+++ Supplied information

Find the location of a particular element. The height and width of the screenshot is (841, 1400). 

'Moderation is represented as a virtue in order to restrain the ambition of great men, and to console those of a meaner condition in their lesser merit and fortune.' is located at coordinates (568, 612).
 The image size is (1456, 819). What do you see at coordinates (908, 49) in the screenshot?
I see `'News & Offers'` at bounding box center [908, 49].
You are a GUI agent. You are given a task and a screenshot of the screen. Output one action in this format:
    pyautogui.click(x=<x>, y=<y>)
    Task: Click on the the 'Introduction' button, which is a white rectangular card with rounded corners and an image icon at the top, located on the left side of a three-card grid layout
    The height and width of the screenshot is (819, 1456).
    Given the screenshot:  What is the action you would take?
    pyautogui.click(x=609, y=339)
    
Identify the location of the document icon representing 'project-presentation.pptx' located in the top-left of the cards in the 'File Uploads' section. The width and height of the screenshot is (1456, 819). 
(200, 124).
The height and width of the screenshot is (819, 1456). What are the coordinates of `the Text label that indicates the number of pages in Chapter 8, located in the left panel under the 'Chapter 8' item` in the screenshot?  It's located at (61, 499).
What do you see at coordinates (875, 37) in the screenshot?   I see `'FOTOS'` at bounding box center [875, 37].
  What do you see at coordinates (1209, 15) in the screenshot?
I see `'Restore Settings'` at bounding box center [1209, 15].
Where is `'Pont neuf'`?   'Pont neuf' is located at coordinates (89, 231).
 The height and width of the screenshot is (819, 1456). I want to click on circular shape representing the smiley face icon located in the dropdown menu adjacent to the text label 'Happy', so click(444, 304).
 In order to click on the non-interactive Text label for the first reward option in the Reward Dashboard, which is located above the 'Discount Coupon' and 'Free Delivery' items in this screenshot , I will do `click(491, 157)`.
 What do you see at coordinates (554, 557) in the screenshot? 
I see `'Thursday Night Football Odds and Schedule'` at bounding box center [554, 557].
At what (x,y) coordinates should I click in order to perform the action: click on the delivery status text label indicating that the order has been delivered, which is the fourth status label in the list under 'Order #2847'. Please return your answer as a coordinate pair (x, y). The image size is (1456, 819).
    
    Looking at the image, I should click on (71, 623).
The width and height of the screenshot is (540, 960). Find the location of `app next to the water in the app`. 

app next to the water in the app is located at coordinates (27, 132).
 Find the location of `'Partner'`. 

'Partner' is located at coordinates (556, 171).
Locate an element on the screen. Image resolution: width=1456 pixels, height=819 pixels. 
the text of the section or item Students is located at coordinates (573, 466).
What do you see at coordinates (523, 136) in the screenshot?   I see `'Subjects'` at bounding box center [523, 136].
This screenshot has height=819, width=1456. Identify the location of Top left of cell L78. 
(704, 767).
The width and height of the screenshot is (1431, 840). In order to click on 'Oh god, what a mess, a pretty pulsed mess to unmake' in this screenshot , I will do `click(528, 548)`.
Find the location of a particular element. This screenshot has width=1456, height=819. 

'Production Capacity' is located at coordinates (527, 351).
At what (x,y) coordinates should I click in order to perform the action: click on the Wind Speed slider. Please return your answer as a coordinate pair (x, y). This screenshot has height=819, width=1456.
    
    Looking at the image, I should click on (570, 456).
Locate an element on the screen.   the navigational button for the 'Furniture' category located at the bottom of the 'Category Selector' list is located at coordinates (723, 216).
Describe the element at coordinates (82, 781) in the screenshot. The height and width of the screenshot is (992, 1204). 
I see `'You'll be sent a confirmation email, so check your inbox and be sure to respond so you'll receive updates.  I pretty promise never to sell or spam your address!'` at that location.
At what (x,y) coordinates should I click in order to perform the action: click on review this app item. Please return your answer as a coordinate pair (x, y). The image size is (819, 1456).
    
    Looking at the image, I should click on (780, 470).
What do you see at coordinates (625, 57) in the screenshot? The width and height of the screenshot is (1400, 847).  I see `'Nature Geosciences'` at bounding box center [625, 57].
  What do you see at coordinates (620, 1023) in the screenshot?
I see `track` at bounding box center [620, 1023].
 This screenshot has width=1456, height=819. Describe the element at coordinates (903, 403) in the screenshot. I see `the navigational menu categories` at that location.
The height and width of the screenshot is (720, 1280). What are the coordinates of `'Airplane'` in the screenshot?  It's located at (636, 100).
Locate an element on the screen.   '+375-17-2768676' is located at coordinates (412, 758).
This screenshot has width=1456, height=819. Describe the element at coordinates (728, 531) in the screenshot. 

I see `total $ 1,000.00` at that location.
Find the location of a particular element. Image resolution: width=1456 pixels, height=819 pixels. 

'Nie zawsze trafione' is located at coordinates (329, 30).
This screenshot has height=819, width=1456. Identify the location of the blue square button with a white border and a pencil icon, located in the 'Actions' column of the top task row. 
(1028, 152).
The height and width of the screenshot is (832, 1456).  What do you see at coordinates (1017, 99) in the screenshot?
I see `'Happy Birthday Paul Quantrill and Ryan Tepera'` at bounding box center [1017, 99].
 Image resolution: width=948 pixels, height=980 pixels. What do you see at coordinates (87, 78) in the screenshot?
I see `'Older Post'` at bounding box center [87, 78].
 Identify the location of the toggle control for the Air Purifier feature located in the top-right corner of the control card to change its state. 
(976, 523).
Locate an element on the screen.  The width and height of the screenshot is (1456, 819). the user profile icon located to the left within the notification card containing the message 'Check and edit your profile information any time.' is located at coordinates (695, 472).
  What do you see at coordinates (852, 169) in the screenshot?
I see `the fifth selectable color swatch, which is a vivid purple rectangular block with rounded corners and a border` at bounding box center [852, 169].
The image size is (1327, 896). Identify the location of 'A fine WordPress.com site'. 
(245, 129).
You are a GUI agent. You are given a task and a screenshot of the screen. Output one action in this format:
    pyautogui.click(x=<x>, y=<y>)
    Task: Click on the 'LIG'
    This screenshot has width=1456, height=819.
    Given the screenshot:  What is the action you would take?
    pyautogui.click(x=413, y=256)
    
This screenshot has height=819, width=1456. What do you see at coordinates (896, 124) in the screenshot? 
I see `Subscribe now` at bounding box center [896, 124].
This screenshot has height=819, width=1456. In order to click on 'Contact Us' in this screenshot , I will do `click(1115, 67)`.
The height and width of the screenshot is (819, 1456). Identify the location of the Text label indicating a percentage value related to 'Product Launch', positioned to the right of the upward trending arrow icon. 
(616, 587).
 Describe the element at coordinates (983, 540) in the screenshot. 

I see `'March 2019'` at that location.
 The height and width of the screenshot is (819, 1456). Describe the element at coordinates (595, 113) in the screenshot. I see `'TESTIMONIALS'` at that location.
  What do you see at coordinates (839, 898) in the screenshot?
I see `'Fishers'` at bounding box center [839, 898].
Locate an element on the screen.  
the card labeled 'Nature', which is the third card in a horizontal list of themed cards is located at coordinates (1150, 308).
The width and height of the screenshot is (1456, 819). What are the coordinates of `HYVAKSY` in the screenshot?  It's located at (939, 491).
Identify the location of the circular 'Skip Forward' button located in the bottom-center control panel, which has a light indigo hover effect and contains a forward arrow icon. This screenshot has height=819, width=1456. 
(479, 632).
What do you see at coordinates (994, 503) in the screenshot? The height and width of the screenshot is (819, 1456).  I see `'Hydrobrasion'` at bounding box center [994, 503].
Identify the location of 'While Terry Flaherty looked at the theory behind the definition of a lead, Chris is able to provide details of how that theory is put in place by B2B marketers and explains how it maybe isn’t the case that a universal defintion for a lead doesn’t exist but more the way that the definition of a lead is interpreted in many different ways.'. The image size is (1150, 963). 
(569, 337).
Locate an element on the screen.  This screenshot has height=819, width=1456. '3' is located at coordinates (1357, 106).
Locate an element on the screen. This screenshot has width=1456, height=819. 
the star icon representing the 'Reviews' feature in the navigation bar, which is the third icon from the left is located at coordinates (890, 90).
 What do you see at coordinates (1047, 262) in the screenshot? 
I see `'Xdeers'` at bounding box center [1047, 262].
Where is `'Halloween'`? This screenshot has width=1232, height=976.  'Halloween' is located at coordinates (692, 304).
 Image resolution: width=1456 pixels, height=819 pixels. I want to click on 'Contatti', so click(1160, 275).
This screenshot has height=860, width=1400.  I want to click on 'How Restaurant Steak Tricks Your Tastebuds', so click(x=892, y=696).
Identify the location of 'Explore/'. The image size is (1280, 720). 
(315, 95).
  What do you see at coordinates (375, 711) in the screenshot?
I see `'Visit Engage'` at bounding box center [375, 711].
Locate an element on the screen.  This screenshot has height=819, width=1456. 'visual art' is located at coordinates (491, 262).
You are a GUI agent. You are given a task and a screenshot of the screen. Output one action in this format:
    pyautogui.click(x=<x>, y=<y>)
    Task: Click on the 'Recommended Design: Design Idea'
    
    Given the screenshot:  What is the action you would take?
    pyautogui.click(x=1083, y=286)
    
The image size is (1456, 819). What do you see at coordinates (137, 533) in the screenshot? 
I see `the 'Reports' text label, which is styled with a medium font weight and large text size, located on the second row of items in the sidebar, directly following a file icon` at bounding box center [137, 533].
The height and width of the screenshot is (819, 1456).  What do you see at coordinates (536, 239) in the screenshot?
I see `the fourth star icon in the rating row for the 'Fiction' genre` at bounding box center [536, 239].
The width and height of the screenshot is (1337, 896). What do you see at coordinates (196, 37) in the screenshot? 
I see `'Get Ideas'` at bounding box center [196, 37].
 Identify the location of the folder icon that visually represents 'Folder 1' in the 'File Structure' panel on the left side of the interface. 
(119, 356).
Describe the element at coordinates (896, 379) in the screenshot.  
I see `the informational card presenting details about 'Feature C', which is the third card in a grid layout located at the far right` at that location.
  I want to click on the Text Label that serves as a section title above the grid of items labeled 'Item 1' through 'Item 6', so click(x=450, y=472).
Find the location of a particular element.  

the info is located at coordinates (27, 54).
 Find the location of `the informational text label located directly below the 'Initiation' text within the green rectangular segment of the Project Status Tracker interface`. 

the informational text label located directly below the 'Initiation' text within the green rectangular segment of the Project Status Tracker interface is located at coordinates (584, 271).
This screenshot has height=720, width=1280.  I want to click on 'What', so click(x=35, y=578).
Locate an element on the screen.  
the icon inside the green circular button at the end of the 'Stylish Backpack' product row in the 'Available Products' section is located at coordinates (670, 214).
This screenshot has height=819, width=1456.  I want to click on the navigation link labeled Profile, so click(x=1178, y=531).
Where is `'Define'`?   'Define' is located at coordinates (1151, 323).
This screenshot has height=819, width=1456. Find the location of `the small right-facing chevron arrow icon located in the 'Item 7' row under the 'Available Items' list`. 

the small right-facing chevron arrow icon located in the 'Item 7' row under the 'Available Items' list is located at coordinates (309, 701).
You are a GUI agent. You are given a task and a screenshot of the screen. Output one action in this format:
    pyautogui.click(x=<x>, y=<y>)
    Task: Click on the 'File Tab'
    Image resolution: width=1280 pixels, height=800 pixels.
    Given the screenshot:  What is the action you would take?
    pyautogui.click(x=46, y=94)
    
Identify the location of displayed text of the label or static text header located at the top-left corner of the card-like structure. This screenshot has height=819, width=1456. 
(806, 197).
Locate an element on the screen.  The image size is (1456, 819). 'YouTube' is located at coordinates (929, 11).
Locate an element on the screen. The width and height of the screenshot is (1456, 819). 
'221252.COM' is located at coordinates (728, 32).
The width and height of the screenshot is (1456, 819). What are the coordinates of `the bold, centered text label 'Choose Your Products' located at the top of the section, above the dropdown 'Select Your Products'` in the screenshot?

++++++

Work to do:
Reproduce verbatim everything in the material above from the line containing "This screenshot has height=819, width=1456. In" down to the line containing "(616, 587).", including both of those lines.

Exercise output:
This screenshot has height=819, width=1456. In order to click on 'Contact Us' in this screenshot , I will do `click(1115, 67)`.
The height and width of the screenshot is (819, 1456). Identify the location of the Text label indicating a percentage value related to 'Product Launch', positioned to the right of the upward trending arrow icon. 
(616, 587).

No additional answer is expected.